Lions MatingI have been so consumed with trying to catch up on photos I am way behind in writing… Coming soon is a write up on Kilimanjaro, Zanzibar, Safari, and the Train to Zambia. In the mean time I am off to Bovu Island (an island 30 km outside of Livingston in the Zambezi) for a few days, but here are a few safari photos as a teaser in the meantime.

Tanzania Safari Photos

Dar Es Salaam to Zambia by Train

January 25, 2006

A boy in the Mpika train station We took the train from Dar (Tanzania) to Kapiri Mposi (Zambia). It was supposed to be a 41 hour trip, but actually arrived 47 hours and 45 minutes late! 4 days is a long time to be on a train! I am in the process of writing up a detailed account, but in the mean time here is a link to the only high point of sitting in a train station all day:

Photos of Zambian kids in the Kasama and Mpika train stations.

Krishna and Budda and Santa, oh my!

January 18, 2006

Moshi was our jumping off point for our Kilimanjaro trip. This meant we spent Christmas in Moshi. So how does a part time Jew and nominal Buddhist spend Christmas in Tanzania?

After a dinner with a handful of other would be Kilimanjaro climbers, we all took a walk to see what was happening in town.

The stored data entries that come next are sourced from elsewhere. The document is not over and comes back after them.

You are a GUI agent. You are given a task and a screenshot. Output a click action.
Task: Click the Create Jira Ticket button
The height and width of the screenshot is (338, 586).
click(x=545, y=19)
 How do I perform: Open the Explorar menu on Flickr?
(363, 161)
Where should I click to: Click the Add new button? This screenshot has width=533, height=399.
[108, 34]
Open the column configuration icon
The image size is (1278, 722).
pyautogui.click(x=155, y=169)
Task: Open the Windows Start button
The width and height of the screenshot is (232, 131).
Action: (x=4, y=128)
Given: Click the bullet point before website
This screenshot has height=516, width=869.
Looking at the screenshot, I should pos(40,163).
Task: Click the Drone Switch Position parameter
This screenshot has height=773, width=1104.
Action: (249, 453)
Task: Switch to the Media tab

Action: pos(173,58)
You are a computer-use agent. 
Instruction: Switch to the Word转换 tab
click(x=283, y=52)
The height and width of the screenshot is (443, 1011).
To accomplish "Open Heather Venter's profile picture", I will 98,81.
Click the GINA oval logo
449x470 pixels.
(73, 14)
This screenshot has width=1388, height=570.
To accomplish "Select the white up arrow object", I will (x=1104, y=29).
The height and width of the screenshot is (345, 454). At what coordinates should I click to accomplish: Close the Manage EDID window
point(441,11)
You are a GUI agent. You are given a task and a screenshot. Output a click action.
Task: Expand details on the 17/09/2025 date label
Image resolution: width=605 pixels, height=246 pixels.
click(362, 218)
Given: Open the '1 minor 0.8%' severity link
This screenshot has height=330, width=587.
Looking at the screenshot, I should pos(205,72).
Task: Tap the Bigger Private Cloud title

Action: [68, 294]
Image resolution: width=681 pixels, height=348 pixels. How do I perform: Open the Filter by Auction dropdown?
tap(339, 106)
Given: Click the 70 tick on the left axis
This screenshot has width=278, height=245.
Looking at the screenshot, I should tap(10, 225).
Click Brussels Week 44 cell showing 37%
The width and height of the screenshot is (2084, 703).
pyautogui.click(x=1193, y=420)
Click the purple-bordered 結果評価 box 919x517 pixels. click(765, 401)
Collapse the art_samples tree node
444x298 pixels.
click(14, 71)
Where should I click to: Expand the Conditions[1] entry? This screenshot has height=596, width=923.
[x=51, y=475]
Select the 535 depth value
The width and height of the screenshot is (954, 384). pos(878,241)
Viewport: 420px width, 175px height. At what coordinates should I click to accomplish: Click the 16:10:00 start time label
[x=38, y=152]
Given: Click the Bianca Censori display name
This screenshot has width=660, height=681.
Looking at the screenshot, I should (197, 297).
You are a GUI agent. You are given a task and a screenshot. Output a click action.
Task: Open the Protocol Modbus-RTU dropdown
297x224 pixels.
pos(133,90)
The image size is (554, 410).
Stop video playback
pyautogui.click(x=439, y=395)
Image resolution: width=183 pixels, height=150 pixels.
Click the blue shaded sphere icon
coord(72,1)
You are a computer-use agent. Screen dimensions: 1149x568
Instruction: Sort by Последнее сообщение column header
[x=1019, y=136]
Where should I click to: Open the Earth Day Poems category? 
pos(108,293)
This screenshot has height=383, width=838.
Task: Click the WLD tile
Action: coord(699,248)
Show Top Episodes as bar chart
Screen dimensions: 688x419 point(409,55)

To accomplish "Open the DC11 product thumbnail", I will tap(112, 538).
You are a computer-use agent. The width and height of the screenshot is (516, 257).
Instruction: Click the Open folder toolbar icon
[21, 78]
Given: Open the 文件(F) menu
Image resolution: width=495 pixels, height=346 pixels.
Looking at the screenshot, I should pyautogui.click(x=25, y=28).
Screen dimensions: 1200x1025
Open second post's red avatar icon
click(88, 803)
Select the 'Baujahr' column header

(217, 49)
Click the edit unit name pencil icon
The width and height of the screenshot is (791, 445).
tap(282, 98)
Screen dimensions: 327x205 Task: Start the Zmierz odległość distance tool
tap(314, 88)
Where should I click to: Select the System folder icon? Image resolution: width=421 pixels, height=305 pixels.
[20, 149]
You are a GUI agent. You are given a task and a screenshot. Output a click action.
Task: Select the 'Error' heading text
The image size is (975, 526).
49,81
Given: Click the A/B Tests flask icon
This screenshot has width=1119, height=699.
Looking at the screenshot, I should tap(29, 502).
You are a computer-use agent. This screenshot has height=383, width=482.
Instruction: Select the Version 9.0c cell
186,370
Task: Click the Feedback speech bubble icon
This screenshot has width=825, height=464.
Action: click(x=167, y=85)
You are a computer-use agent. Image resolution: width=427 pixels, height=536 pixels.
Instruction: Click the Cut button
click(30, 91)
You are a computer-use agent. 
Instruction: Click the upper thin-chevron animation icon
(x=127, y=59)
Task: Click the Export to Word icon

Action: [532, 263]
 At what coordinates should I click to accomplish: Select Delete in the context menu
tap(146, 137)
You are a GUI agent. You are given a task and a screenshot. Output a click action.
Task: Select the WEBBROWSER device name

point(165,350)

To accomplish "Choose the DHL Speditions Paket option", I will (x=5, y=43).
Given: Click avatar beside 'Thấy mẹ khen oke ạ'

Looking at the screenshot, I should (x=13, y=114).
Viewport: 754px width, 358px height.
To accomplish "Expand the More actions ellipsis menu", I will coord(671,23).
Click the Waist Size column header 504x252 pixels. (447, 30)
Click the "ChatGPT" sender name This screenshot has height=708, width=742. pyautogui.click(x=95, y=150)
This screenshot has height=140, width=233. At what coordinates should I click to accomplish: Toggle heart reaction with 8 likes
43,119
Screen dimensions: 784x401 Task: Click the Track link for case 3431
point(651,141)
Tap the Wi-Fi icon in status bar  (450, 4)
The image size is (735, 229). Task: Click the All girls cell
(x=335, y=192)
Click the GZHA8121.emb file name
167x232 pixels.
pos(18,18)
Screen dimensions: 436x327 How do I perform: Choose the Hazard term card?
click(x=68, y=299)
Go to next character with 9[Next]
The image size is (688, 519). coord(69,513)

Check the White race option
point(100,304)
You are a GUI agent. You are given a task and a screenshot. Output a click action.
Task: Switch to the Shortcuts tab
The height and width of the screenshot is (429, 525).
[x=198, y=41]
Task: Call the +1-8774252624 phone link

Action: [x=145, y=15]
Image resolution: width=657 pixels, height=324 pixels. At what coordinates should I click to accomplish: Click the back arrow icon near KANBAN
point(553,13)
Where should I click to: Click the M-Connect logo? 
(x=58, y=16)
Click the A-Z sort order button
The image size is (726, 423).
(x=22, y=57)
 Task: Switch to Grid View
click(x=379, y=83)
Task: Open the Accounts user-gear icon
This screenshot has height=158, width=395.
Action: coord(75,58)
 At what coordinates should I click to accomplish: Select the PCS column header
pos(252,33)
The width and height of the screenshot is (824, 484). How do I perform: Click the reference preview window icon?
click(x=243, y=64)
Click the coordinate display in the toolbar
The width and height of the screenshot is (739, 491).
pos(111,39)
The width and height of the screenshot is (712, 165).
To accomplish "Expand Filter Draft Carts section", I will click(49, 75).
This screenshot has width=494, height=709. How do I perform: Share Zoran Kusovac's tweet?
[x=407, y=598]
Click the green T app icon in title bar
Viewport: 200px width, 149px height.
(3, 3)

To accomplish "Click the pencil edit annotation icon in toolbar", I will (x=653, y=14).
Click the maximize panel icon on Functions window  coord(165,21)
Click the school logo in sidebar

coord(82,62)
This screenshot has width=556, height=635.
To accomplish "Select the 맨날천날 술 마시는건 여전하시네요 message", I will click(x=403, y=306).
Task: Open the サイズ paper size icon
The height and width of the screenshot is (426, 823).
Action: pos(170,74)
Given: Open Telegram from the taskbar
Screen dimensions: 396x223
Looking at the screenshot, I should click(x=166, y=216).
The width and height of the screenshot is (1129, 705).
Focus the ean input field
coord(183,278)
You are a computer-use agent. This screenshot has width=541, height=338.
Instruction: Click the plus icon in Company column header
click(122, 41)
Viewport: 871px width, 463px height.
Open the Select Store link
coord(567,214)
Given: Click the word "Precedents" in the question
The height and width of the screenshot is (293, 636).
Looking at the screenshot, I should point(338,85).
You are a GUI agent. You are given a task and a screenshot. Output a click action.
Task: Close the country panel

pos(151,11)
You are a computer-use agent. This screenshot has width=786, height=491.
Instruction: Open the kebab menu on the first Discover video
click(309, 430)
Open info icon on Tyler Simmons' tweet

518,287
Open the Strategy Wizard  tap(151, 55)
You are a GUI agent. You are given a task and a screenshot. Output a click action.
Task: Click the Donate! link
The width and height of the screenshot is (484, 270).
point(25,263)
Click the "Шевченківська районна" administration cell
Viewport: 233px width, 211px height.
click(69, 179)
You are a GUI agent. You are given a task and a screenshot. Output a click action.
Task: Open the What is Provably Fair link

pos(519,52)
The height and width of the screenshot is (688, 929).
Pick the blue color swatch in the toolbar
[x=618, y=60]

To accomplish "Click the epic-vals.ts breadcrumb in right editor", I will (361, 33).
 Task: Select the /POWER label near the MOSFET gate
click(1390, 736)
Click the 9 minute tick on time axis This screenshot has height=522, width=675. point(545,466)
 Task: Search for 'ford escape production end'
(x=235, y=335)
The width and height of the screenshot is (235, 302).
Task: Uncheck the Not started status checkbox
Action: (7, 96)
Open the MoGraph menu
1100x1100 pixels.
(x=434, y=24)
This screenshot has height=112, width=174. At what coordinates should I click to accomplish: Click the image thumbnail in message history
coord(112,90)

Moshi boasts a Catholic diocese, an Islamic mosque and a Hindu temple all with in a few blocks of each other. We made the obvious choice and picked the biggest party, and that was the Hindu temple.

Madhu, an Indian in our group, approached the temple to see if it would be alright if we took a look around. After waiting for a steady stream of cars to exit the gate, we were welcomed into the compound and sent to find the temple entrance.

We clustered by the door and large open windows peering into the temple, afraid to take off our shoes and enter, as if it might some how commit us to a conversion. It was an unusual sight with open fires of enormous logs in the center of the floor, huge display of offerings, ornate sculptures of Hindu gods and people in traditional Indian dress moving purposely to and fro.

Woman praying
Once we worked up our nerve to leave our shoes we were almost immediately greeted by a temple official who offered to show us around and explained that it was the 50th anniversary, the golden jubilee, of the temple. He was very gracious and made us feel comfortable quickly.

Despite our protests that we had just come from dinner, he begged us to have something to eat. When he finally gave up his mission to feed us dinner, he urged us to return for lunch the next day.

Thousands of miles from home, on my first trip to a Hindu temple, nearly a dozen of us tumbled through the door at 10 PM in grubby backpacker clothes during the biggest event in the history of the temple. Not only were we welcomed, but people dropped everything to explain the Hindu religion and show us around. It is hard to imagine the same reception during midnight mass at any Church or during the high holidays at any Synagogue. I am sure that nobody has gone to such effort to make me feel welcome in any place of worship, ever.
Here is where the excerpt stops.